简体繁体 English

C++ Callgrind 中的自我时间到底是什么？

[英]What exactly is self time in C++ Callgrind?

原文 2020-02-05 22:24:28 1 1 c++/ valgrind/ self/ callgrind

I am programming in C++ (on Linux) and I have recently started to use Valgrind/Callgrind to optimise my code.我正在用 C++（在 Linux 上）编程，最近我开始使用 Valgrind/Callgrind 来优化我的代码。 After reading a couple tutorials it seems that focusing on functions with highest 'self' cost is a good idea.在阅读了几个教程后，似乎专注于“自我”成本最高的功能是一个好主意。

I found two functions with high self cost (they are both called >1M times and have >10% self cost each, relatively to the entire program execution time).我发现了两个自我成本很高的函数（它们都被调用了 > 1M 次，并且相对于整个程序执行时间而言，每个都有 > 10% 的自我成本）。 In kcachegrind it shows:在 kcachegrind 它显示：

Callgrind however does not tell me which part of the function make up for that self cost, making it difficult to optimise the code.然而，Callgrind 并没有告诉我函数的哪一部分弥补了自我成本，这使得优化代码变得困难。 What exactly is self cost and how can I attempt to reduce it?究竟什么是自我成本，我该如何尝试减少它？

My understanding/guess is that self cost includes reading/writing data, cache misses, basic maths operations, copying things in stack (including function arguments), etc. How do I know which one it is before I can address it?我的理解/猜测是自我成本包括读取/写入数据、缓存未命中、基本数学运算、在堆栈中复制内容（包括函数参数）等。在我解决它之前我如何知道它是哪一个？

Thanks谢谢

1 个解决方案

There are two ways that Callgrind/Kcachegrind can represent times. Callgrind/Kcachegrind 可以通过两种方式表示时间。

% Relative. ％相对的。 This is the default, and all times are represented as a percentage of the total time.这是默认设置，所有时间都表示为总时间的百分比。
Absolute.绝对。 This is a count of the "Cycle Estimation".这是“周期估计”的计数。 This is based on various "events" like instruction read, data cache miss etc. By default callgrind will only count instruction reads - you will need to add the option --cache-sim=yes for cache simulation and --branch-sim=yes for branch predictor simulation.这是基于各种“事件”，如指令读取、数据缓存未命中等。默认情况下，callgrind 只会计算指令读取 - 您需要添加选项--cache-sim=yes用于缓存模拟和--branch-sim=yes分支预测器模拟。 Be aware that Valgrind only has simple cache simulation and a rudimentary branch predictor.请注意，Valgrind 只有简单的缓存模拟和基本的分支预测器。

"Self" is the time spent in each function (not counting any child functions). “Self”是在每个函数中花费的时间（不包括任何子函数）。 "Inclusive" is the time spent in a function and all child functions that it calls, transitively. “包含”是在函数及其调用的所有子函数中花费的时间，传递性。
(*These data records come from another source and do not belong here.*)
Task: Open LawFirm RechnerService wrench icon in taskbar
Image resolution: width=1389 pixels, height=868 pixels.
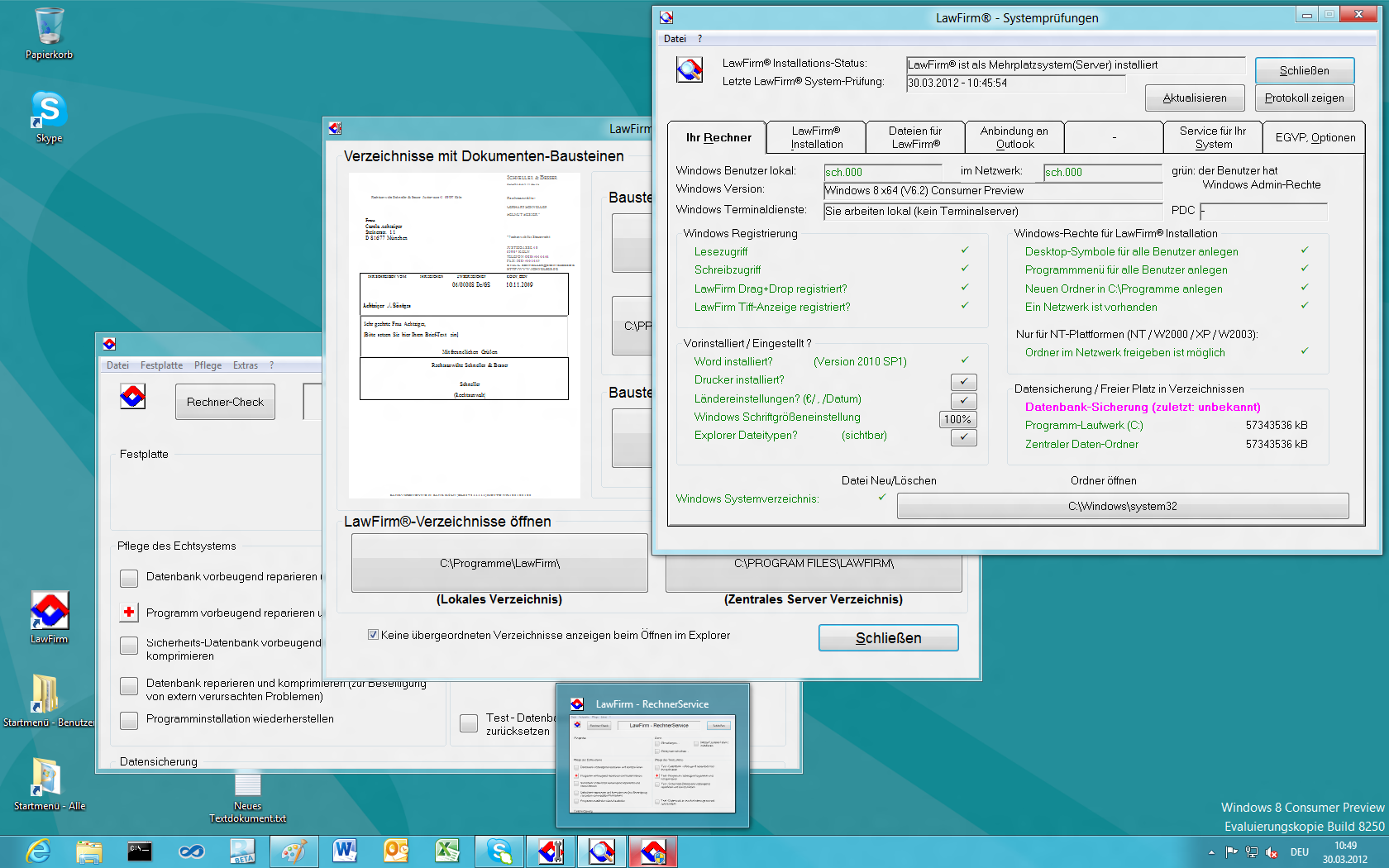Action: point(551,851)
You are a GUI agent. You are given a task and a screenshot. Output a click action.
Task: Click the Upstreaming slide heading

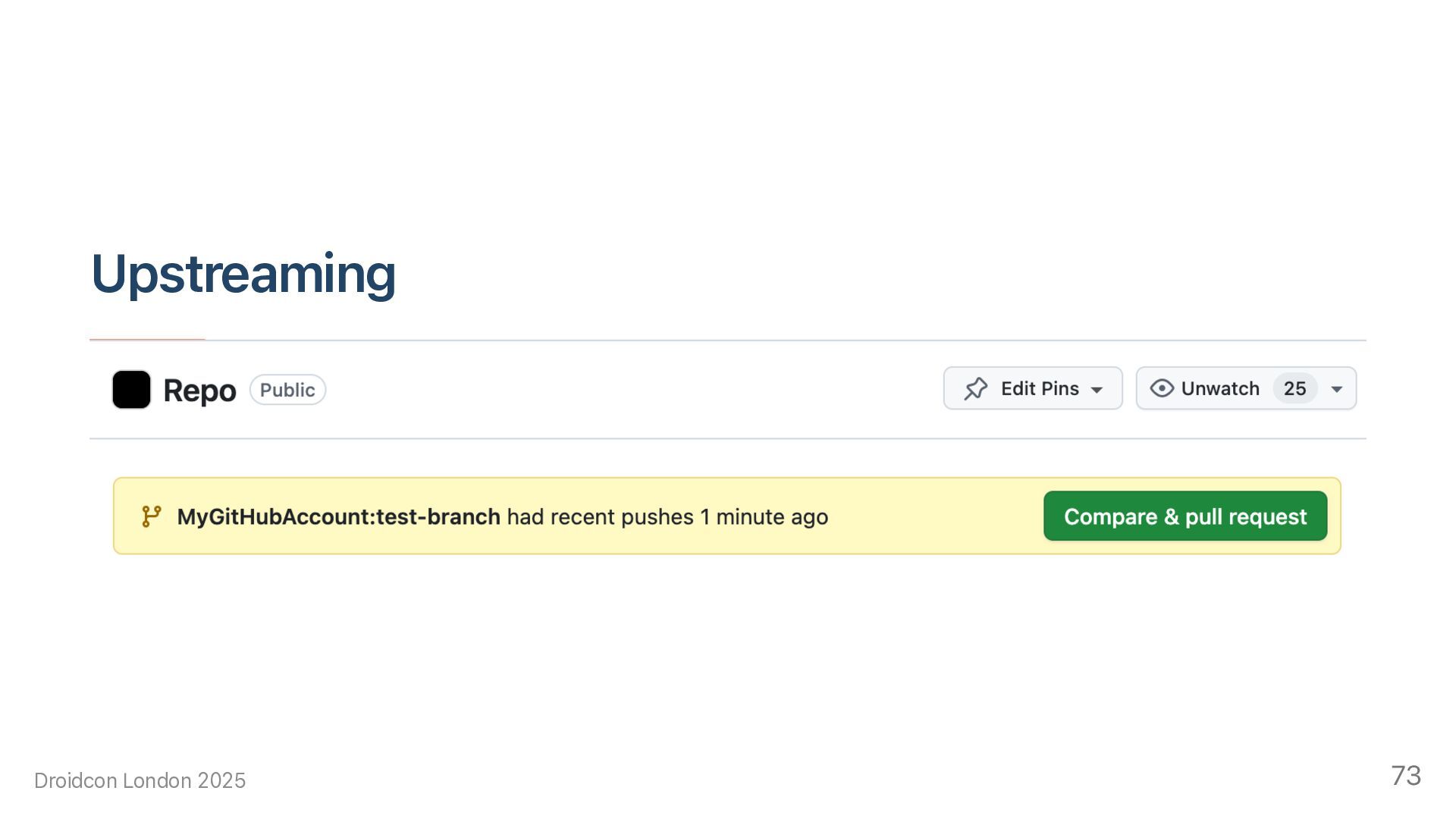click(x=243, y=274)
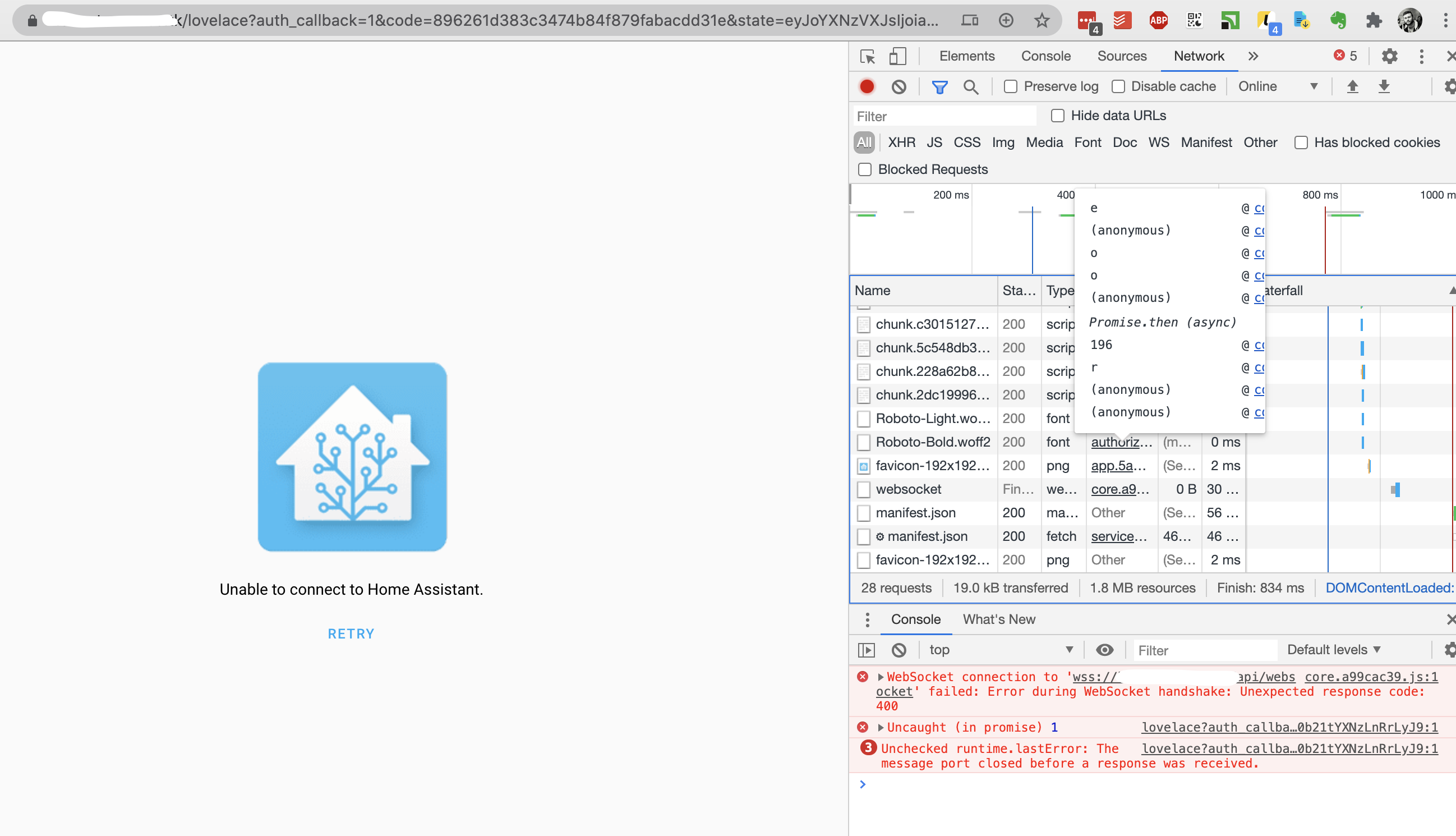1456x836 pixels.
Task: Open the core.a99cac39.js:1 source link
Action: [x=1371, y=677]
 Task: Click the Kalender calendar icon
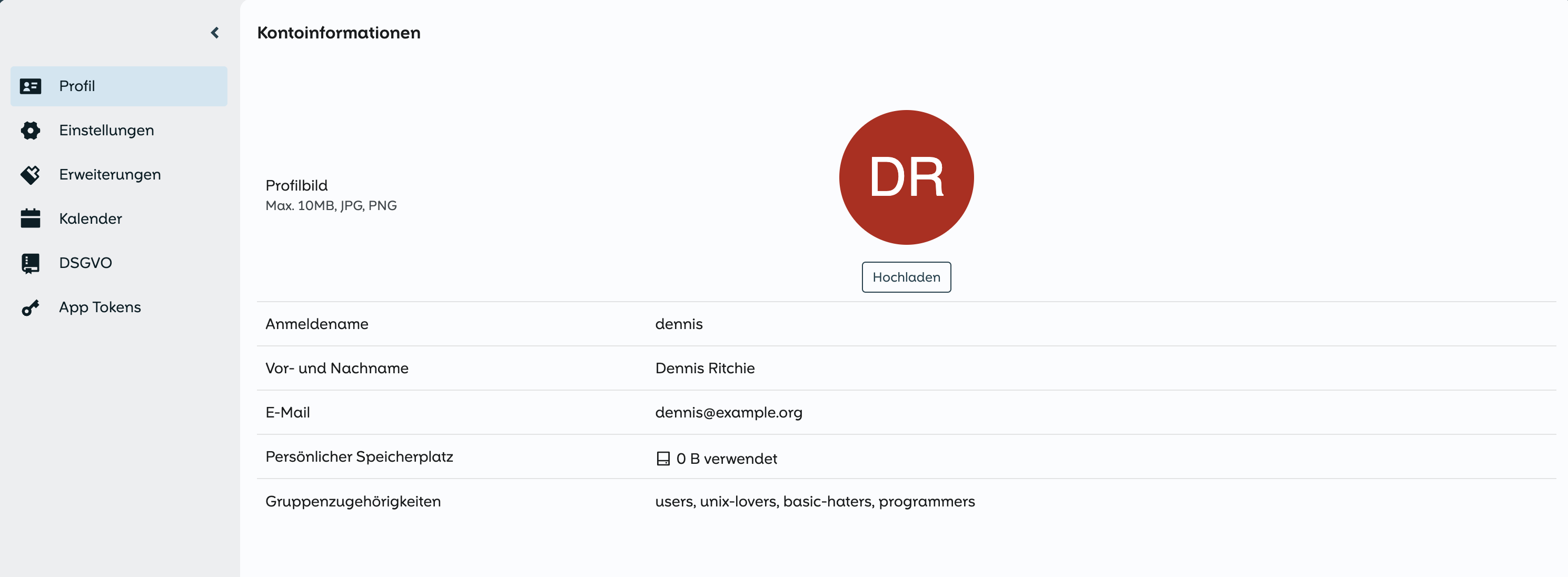pos(31,218)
If you want to see a breakdown of the time spent in a function, you need to compile your application with debug information.如果您想查看在函数中花费的时间细分，您需要使用调试信息编译您的应用程序。 Then after running you application under Callgrind and opening the output file in Kcachegrind, you can look at the "Source Code" tab in the top right pane.然后在 Callgrind 下运行您的应用程序并在 Kcachegrind 中打开输出文件后，您可以查看右上角窗格中的“源代码”选项卡。 This should give an indication of the time on each line of the function.这应该给出函数每一行的时间指示。